Gambling and religion are traditionally considered as something opposite, something you won’t dare to mention in one sentence. However, even though never associated with each other and definitely on the other sides of the moral fence, religion and gambling have a lot more in common than you might think.
The strained relationship between gambling and religion will become a little bit clearer when we reveal some remarkable scientific facts and find out which religions – if there are any – endorse gambling and which prohibit it altogether. So, without further ado, let’s dig into it!

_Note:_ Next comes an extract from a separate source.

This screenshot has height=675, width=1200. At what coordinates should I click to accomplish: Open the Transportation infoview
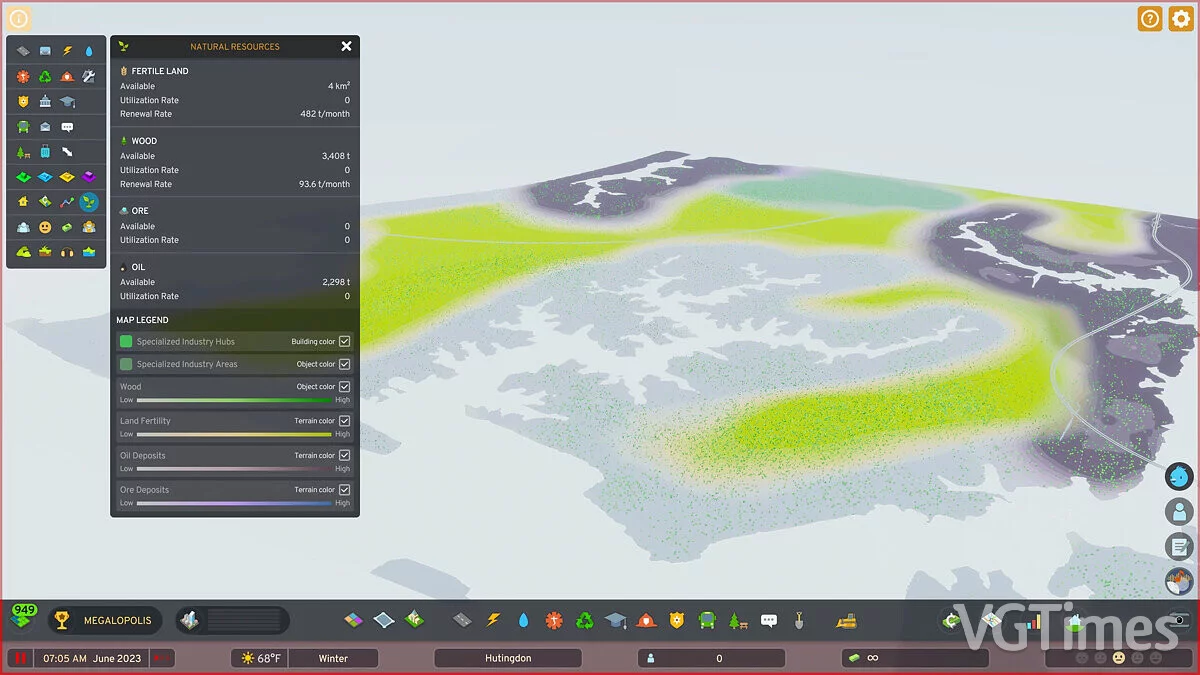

The most vivid example of how we really perceive religion and gambling – and if there are any differences in that perception – is given in the recent study by Jeffrey S Anderson and his fellow scientists. The research called ‘Reward, salience, and attentional networks are activated by religious experience in devout Mormons’ had to do with functional magnetic resonance imaging (fMRI) scans on 19 Mormons reading prayers and doing other routine religious stuff. Surprisingly enough, the scans showed that the religious rituals trigger the same brain activity as is triggered by music, love, gambling, and anything else connected with pleasure and reward.
But what could that mean? Well, at least one thing is crystal clear: whether you like it or not, from the scientific point of view, people get pleasure from religion, a kind of reward that many of them most certainly lack in everyday lives. Yeah, absolutely the same kind of pleasure you treat yourself with when winning big at one of the gambling sites for Calgary players or wherever you are playing. Of course, you can claim that the pleasure and reward bestowed to us by religion have no evil roots and can only be compared to the pleasure extracted from love, but come on, let’s keep it real: our brain doesn’t care for the source of what it needs – it just needs it.
The tension between different religions and gambling is known even to atheists – and it’s true that most religions condemn games of chance and urge the righteous proponents to stay away from gambling – but it’s also true that some religious branches are less severe and even allow gambling ‘as is’ or for charity purposes. Here’s what religions think of gambling, from the least to the most tolerable:
What a Priests Says
You don’t expect to see a priest in the casino, but only until you visit Melbourne’s Crown Casino and meet Friar James Grant, a full-time clergyman offering counseling services right in the premises. As he puts it himself, ‘There’s nothing in the bible that says it’s wrong to gamble. What’s bad, and this goes for booze and drugs and driving your car 200 miles an hour down the road, is a lack of moderation. I would consider that in moderation, gambling could be considered a normal human activity.’
At the end of the day, religious people are still people with their passions and flaws – which are sometimes hard to believe – and while there’s no single opinion on whether religious people are allowed to gamble, it is really up to your view of this subtle, ambiguous subject.